Somewhere Shoeless Joe Jackson is looking down (or up, if you think throwing a World Series is a hell-worthy offense) and smiling. In tonight’s game between Marshall and Western Kentucky, Jarrod West of the Thundering Herd hit a three pointer in the final seconds of the first half to take the lead while wearing one shoe. These days, you could give me four shoes and I couldn’t steal the ball and hit a three with as much grace as he showed, so I’m very impressed.

Has Jarrod been wearing the socks with grips on them that they give you at the hospital all season long just in case this happened? Maybe he’s been barely tying his shoes all season waiting for this exact moment. You know, just like the kid that would try to get his helmet to fall off while rounding second base so he felt like a major leaguer. Either way, it was pretty damn impressive, and I say that as a guy that spent all day slipping on icy sidewalks and parking lots. If I can’t walk 100ft without risking a broken tailbone, how did Jarrod West steal the ball, lose a shoe and hit a three right in my stupid, fat, ice slipping face? Maybe he’s a better athlete than I am. I’ve never met the guy so I can’t say for sure. Until that day comes and he proves he’s the superior athlete, I’m gonna go with my original assumption that he’s wearing performance enhancing hospital socks.

It’s actually a genius move if you think about it.
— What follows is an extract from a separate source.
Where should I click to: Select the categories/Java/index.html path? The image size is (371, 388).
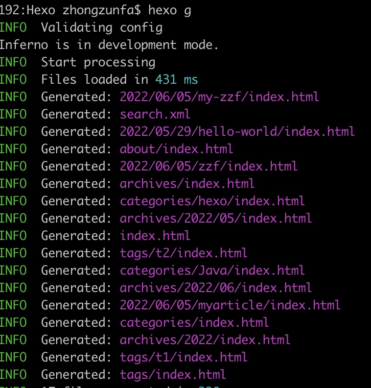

How hard is someone gonna D you up if you only have one shoe on? Nobody wants to be the guy that steps on your foot, or even worse, gets torched by a one-shoed man. It’s best to just fall down and act like you slipped or switch to a different player on a phantom pick. The only thing that could stop Jarrod is the LEGO defense, and I refuse to believe the WKU players had pockets full of LEGOs. I doubt they have that in their Conference USA budget.

I’d be remiss if I didn’t shout out IGA for still existing. I know of one IGA that’s still in operation. Either they’re still prevalent in Kentucky or the IGA I know of is bringing in enough cash to throw their logo on Western Kentucky’s court.

I can’t wait for super nerd Darren Rovell to use this clip as a plug for those self-lacing Nike shoes he’s been aroused about for the past few weeks. Too bad the shoes couldn’t help him out here.